THE INPUT =

START

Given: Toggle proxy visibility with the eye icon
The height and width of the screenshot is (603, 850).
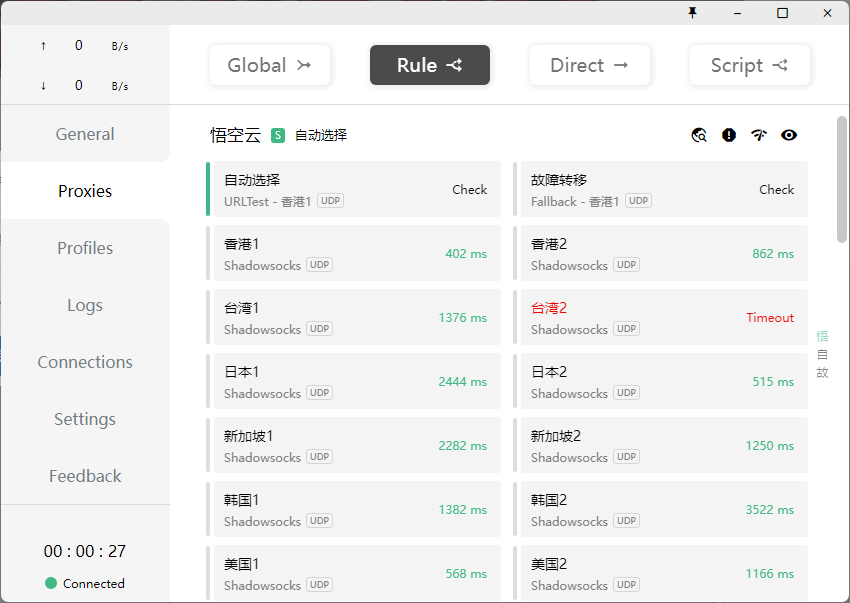Looking at the screenshot, I should (789, 135).
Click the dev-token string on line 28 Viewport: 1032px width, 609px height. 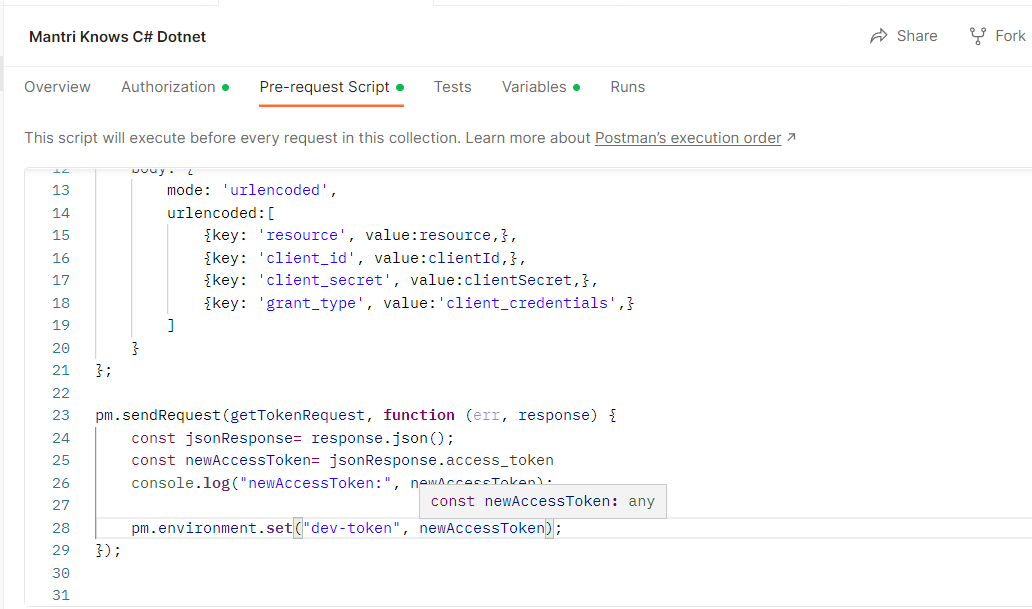pos(352,527)
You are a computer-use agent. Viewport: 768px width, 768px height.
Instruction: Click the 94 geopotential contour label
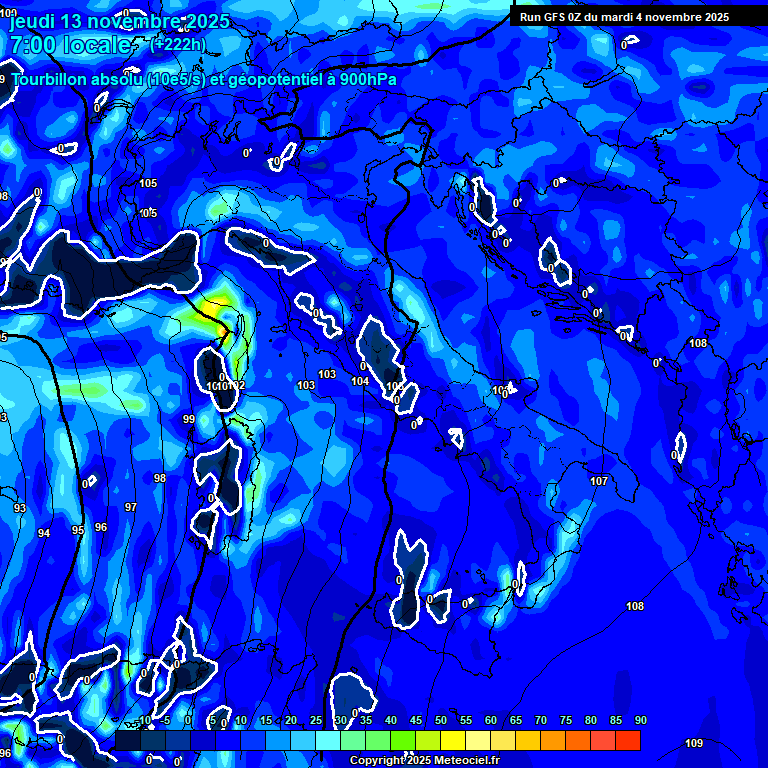click(x=44, y=534)
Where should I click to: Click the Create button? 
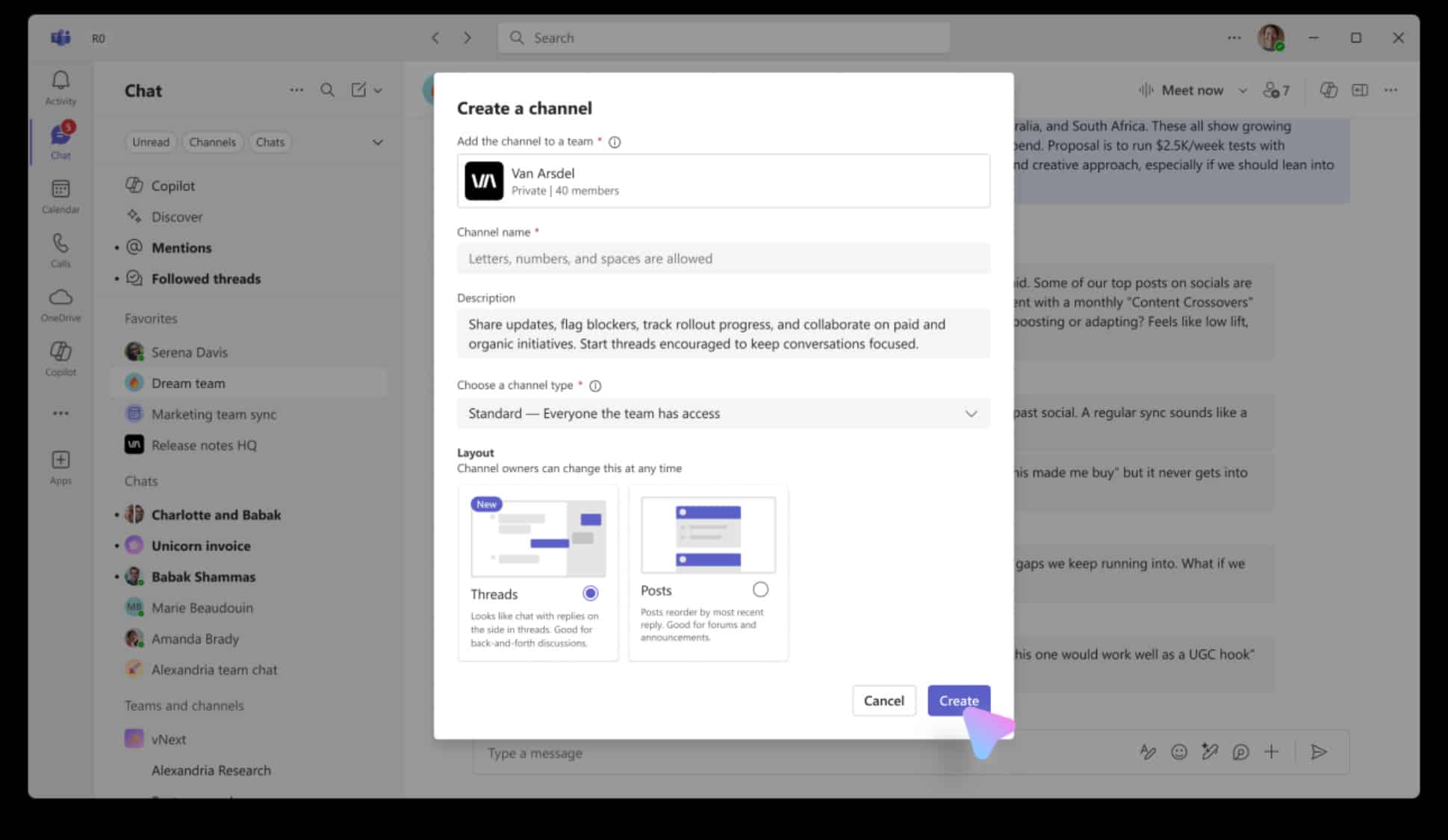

END

SHORT EXERCISE =
Swap "contour label" for "isoline label" in the records, starting with the line that contains "You are a computer-use" and going on through the end of the records, and give those lines again with nothing else changed. Leave the pictures out of your answer.

TASK OUTPUT =
You are a computer-use agent. Viewport: 768px width, 768px height.
Instruction: Click the 94 geopotential isoline label
click(x=44, y=534)
Where should I click to: Click the Create button? 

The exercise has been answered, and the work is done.